*DATA EXCERPTS*
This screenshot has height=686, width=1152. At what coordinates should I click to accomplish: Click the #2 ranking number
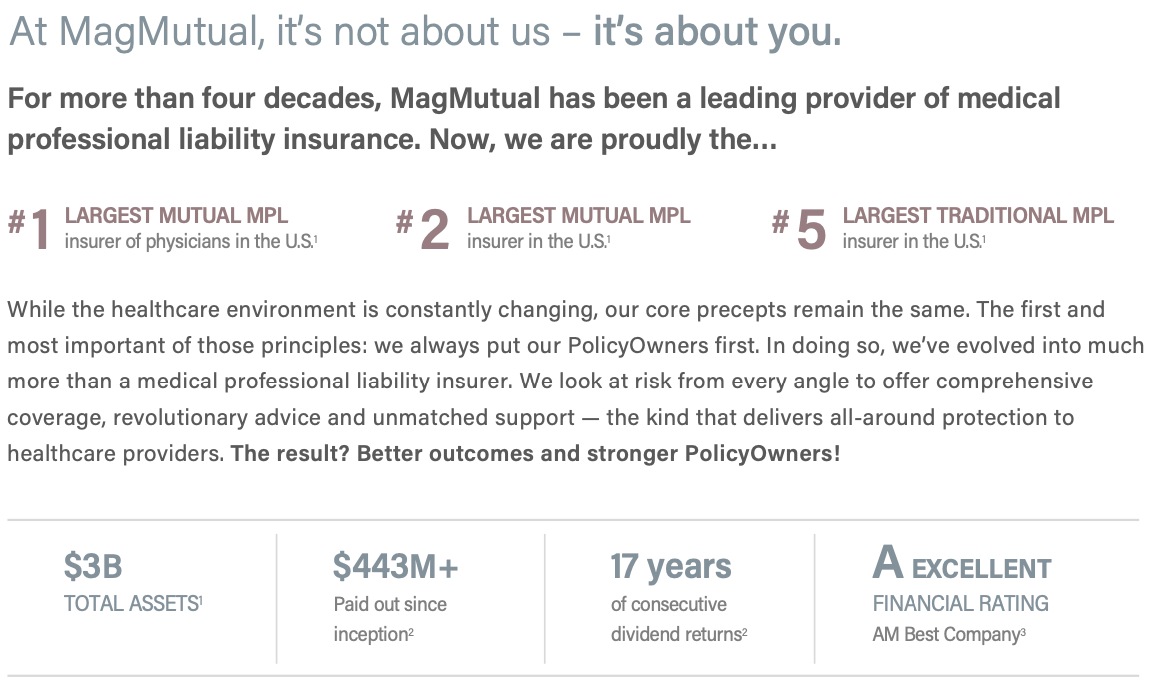423,228
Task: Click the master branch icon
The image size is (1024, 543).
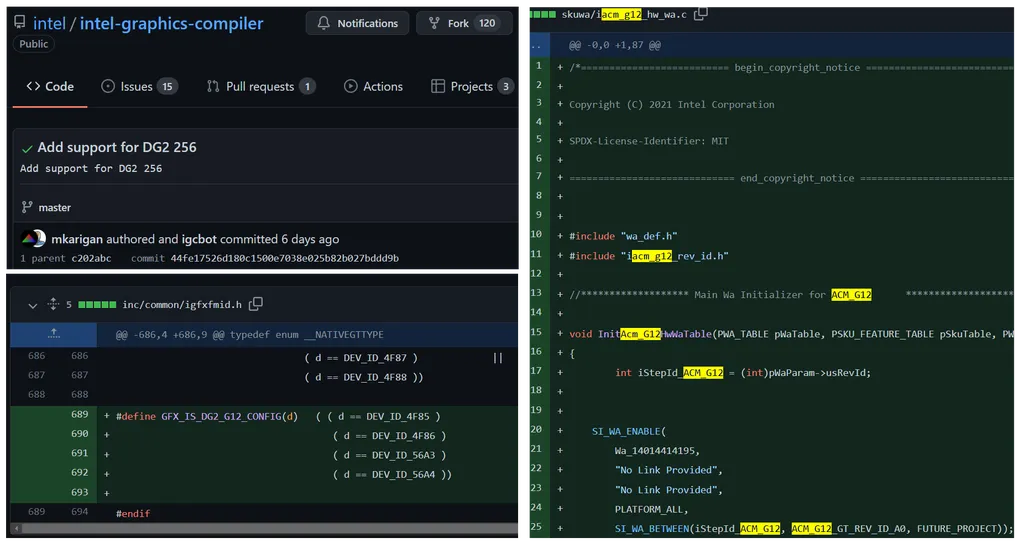Action: pyautogui.click(x=27, y=207)
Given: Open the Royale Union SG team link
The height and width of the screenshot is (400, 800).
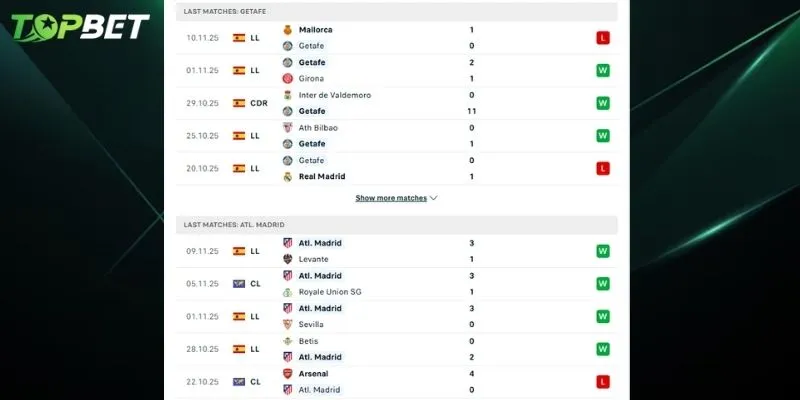Looking at the screenshot, I should tap(330, 292).
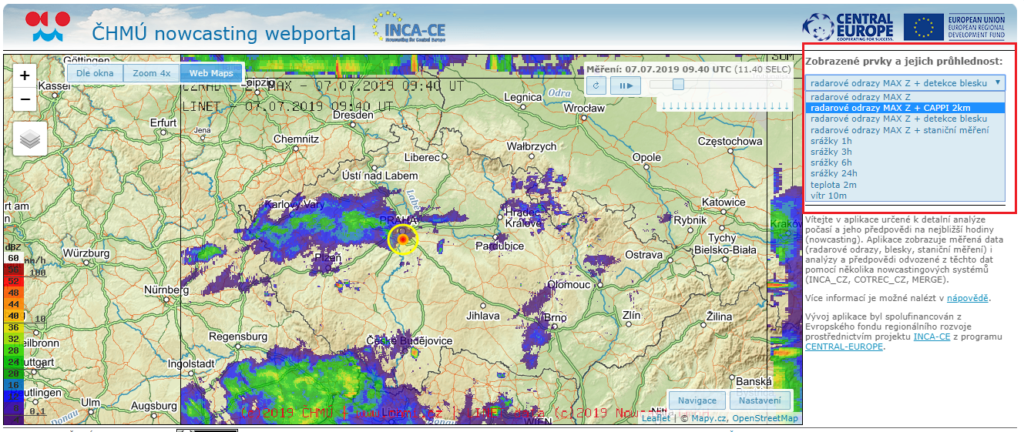Click the Central Europe programme logo
The image size is (1024, 432).
pos(850,26)
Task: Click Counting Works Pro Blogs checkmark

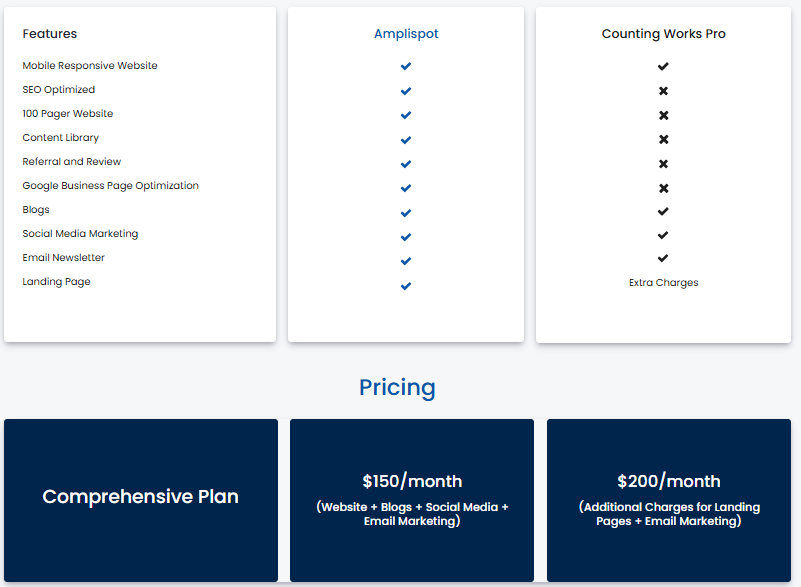Action: [x=663, y=211]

*TASK STATEMENT*
Leave out the pictures and output everything else in the records exactly.

*EXERCISE RESULT*
This screenshot has height=686, width=1152. At what coordinates should I click to accomplish: Click the #2 ranking number
423,228
Task: Click the master branch icon
The image size is (1024, 543).
Action: pyautogui.click(x=27, y=207)
Given: Open the Royale Union SG team link
The height and width of the screenshot is (400, 800).
Looking at the screenshot, I should tap(330, 292).
Click the Central Europe programme logo
The image size is (1024, 432).
pos(850,26)
Task: Click Counting Works Pro Blogs checkmark

Action: [x=663, y=211]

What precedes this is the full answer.